Michael McClure

1932 –
2020

Michael McClure was born on October 20, 1932. He attended the Municipal University of Wichita, the University of Arizona, and San Francisco State College, where he earned a BA in 1955. That same year, McClure was asked to organize the Six Gallery Readings, effectively launching the San Francisco Renaissance and the legend of the Beat Poets. His piece “For the Death of 100 Whales,” read during the Gallery Readings, has been credited as a launching point for the eco-poetics movement.
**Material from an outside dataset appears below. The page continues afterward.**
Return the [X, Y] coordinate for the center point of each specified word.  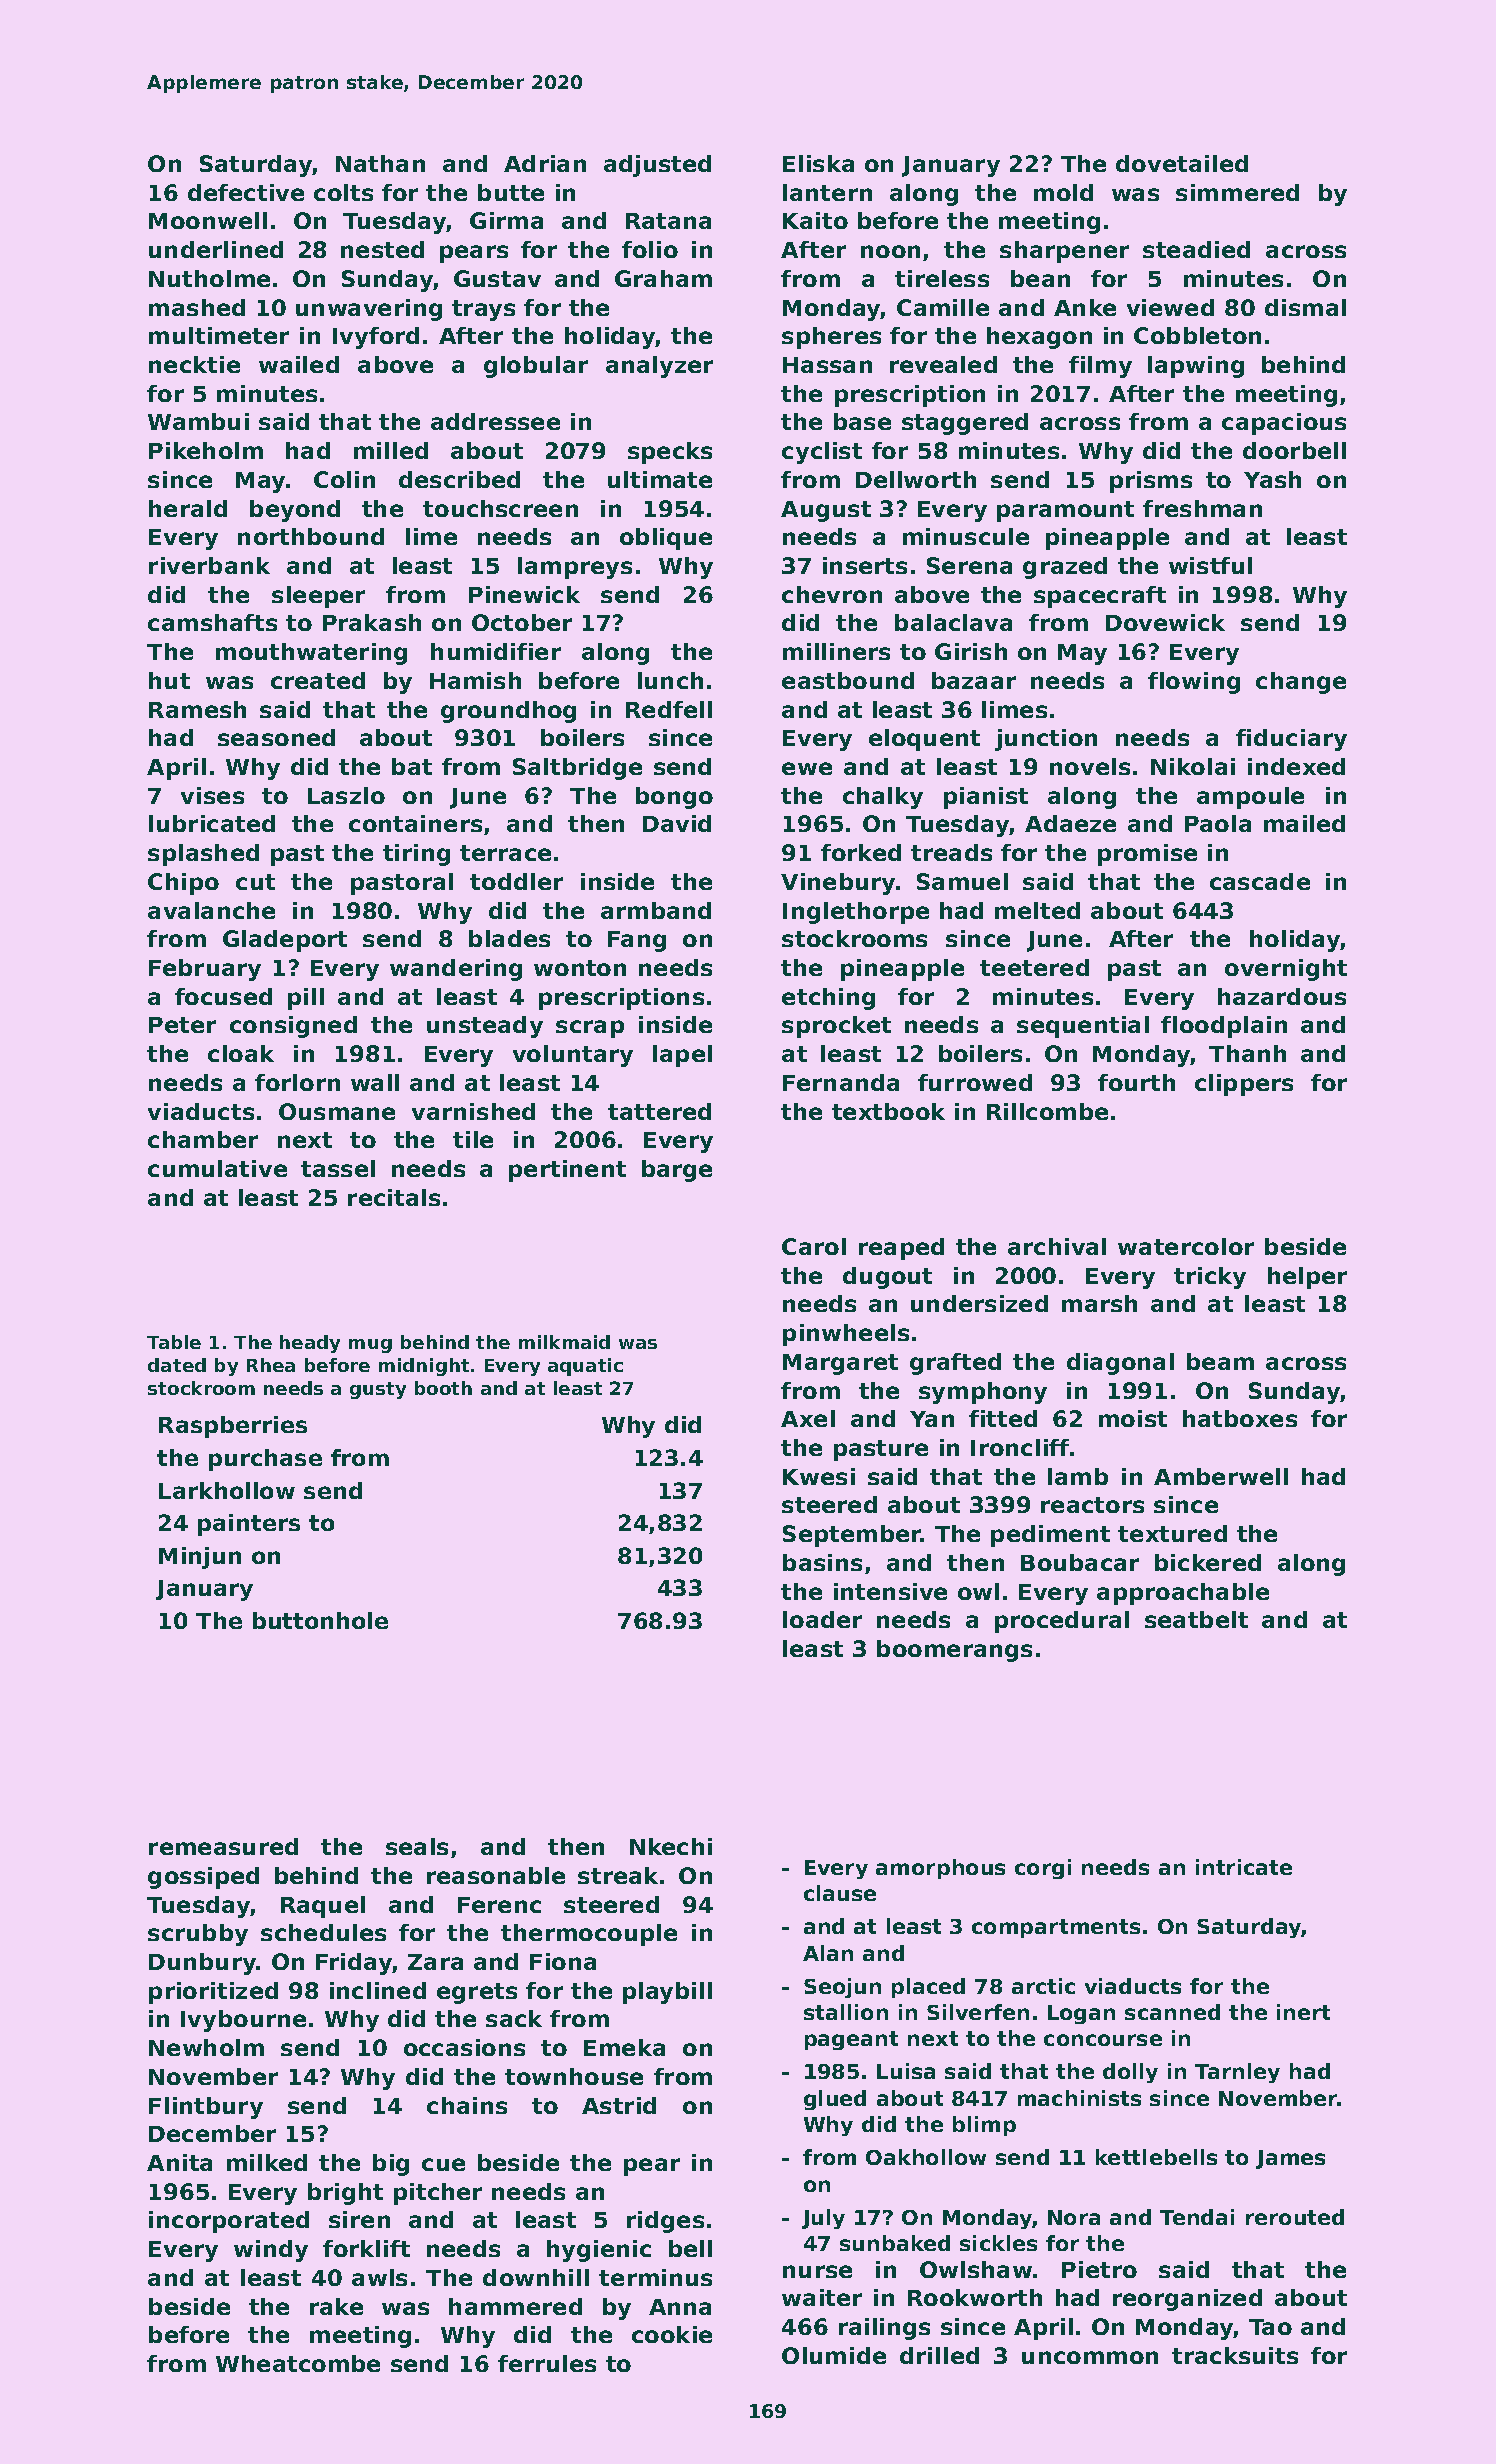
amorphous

McClure was also a key figure in the Hippie counterculture of the 1960s, touring with The Doors, cowriting with Janis Joplin, and participating in the Human Be-In at Golden Gate Park.

A playwright, essayist, and poet, McClure’s prolific writing career included over thirty books of poetry, plays, and prose, including most recently Persian Pony (Ekstasis Editions, 2017) and Mephistos and Other Poems (City Lights Publishers, 2016).

“There is no way that you can read a poem by Michael McClure without experiencing some kind of connection with something primal and cosmic,” said writer Juvenal Acosta of McClure’s work, “He has changed the way we speak and read American poetry.”

McClure’s prose has been featured in Rolling Stone, the Los Angeles Times, Vanity Fair, and the San Francisco Chronicle. He is the recipient of a Guggenheim Fellowship, the Alfred Jarry Award, and a Rockerfeller grant for playwriting. His play The Beard won Best Director and Best Actress in the 1967–68 Obie Awards.

McClure taught poetry at California College of the Arts for forty-three years, and died on May 4, 2020, in Oakland Hills, California.